10. A method according to claim 7 comprising:

identifying a non-converged set comprising those of the subdistributions for which none of the subset probability values is closer to 1 than a threshold; and,

constructing a solution vector representing the source data sequence and performing an exhaustive search to determine values for those of the components of the solution vector that correspond to the sub-distributions of the non-converged set that result in the solution vector having the best fitness.

11. A method according to claim 6 wherein establishing the estimated probability distribution comprises setting the probability values such that all of the probability values lie in a range between a lower value representing a non-zero probability and an upper value representing a probability of less than certainty.

12. A method according to claim 6 wherein creating the new current possible solution set comprises including in the new current possible solution set one or more of the possible data sequences of the fittest subset.

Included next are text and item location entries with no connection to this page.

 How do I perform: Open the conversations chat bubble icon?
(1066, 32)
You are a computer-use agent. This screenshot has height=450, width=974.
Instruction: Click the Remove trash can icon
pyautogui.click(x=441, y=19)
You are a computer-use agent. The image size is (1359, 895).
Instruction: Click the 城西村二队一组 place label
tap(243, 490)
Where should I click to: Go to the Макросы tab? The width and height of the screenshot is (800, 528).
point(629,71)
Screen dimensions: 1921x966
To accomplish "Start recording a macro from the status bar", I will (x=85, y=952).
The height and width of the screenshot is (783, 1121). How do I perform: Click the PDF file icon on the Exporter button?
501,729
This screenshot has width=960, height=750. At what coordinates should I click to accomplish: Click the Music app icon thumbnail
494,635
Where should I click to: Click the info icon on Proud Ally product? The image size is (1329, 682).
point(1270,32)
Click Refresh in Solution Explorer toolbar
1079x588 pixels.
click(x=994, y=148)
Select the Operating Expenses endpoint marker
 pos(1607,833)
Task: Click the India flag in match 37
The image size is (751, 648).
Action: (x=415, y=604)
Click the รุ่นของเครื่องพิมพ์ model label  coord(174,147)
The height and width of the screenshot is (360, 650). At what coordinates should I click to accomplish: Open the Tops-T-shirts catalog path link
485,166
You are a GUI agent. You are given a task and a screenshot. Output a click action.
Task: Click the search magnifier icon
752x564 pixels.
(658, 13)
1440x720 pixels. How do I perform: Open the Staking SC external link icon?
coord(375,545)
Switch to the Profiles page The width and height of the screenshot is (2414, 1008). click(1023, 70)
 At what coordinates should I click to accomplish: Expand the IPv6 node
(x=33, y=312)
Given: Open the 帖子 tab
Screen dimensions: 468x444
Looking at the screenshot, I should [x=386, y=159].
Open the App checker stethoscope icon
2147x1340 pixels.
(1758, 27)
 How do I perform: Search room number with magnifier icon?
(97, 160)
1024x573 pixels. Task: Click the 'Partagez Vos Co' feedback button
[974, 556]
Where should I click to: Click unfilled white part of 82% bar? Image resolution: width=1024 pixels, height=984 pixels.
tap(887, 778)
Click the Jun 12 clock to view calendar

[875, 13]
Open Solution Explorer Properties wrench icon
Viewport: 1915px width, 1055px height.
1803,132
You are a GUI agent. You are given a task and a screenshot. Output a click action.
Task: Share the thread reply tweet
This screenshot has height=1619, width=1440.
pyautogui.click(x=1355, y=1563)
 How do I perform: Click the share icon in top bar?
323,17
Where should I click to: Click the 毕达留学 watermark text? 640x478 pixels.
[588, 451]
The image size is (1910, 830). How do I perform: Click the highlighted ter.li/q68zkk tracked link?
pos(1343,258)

13. A method according to claim 6 wherein:

establishing the estimated probability distribution comprises setting each of the probability values based on a proportion of the corresponding elements in the possible data sequences of the fittest subset that have a corresponding value or set of values.

14. A method according to claim 13 comprising setting the corresponding probability value to be greater than the proportion when the proportion is lower than a first threshold; and setting the corresponding probability value to be less than the proportion when the proportion is greater than a second threshold.

15. A method according to claim 14 comprising, if the proportion is lower than the first threshold, setting the corresponding probability value to be equal to the first threshold.

16. A method according to claim 14 comprising, if the proportion is greater than the second threshold, setting the corresponding probability value to be equal to the second threshold.

17. A method according to claim 14 wherein separate first thresholds are provided for each of a plurality of the values.

18. A method according to claim 3 wherein obtaining said possible solution set comprises performing a sub-optimal search algorithm.

19. A method according to claim 3 wherein constructing the one or more additional possible data sequences comprises generating one or more possible solutions in accordance with a quantum-evolutionary algorithm

20. A method according to claim 3 wherein constructing the one or more additional possible data sequences comprises generating one or more possible solutions in accordance with a cross-entropy optimization algorithm.

21. A method according to claim 3 wherein constructing the one or more additional possible data sequences comprises generating one or more possible solutions in accordance with a biogeography-based optimization algorithm.

22. A method according to claim 3 wherein constructing the one or more additional possible data sequences comprises generating one or more possible solutions in accordance with an ant colony optimization algorithm.